3. Category + Wholesale Search Campaign

Jinil's proposal: Ad groups by category (Household, Hair Care, Skin & Beauty) with keywords like "wholesale deodorant," "bulk personal care."

Our position: Same approach as #2. Test on low budget with same expectation levels. Separating by category gives good performance visibility per product line.

Agreed

4. Wholesale Ad Copy (bulk, case of, wholesale)

Jinil's proposal: Include wholesale/bulk language in every ad to filter out retail consumers.

Our position: Fully agree. This language will be used in the Search campaigns (#2 and #3). Note: PMax/Shopping campaigns are purely product-feed-driven and do not allow ad copy, so this applies only to Search campaigns.

Partially In Place

5. Negative Keywords

Jinil's proposal: Exclude walmart, target, amazon, coupon, free, sample, near me, single, etc.

Our position: Some of these are already excluded. We review search terms weekly and monitor for irrelevant traffic. Some general terms Jinil flagged have actually driven conversions. We will continue reviewing and will ensure no spend goes to clearly non-wholesale queries.

Directionally Right

6. Target CPA Under $15

Data check: Break-even CPA at 16% margin and $143 AOV is $22.88. Under $15 would deliver real profitability. This is ambitious but the right target to aim for.

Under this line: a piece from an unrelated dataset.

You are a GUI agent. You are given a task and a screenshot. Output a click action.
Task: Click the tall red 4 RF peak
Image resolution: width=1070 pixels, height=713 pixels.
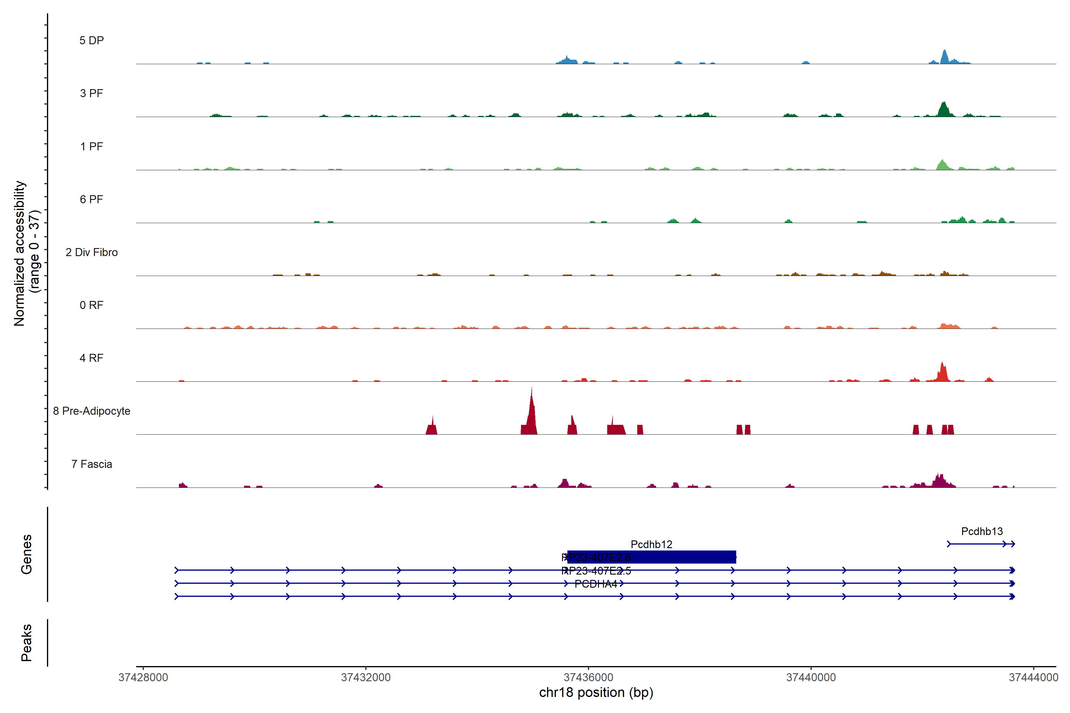pos(942,373)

Volume will likely be lower initially.

Agreed Action Plan
#ActionBudgetGoal
1 Keep PMax running (feed-only structure) Current Maintain baseline while testing alternatives
2 Launch Standard Shopping test Low (manual CPC $0.15-$0.20) Test if lower CPCs can deliver wholesale buyers profitably
3 Launch Brand + Wholesale Search test Low Target high-intent wholesale queries by brand
4 Launch Category + Wholesale Search test Low Target wholesale queries by product category
5 Review negatives and search terms N/A Tighten filtering on non-wholesale queries
6 Hold total budget at $5K $5,000/mo Prove profitability before scaling

Success Criteria

Before recommending any budget increase, we need to see CPA below $23 (break-even) with a clear path to under $15. Once profitable, we can scale aggressively with confidence.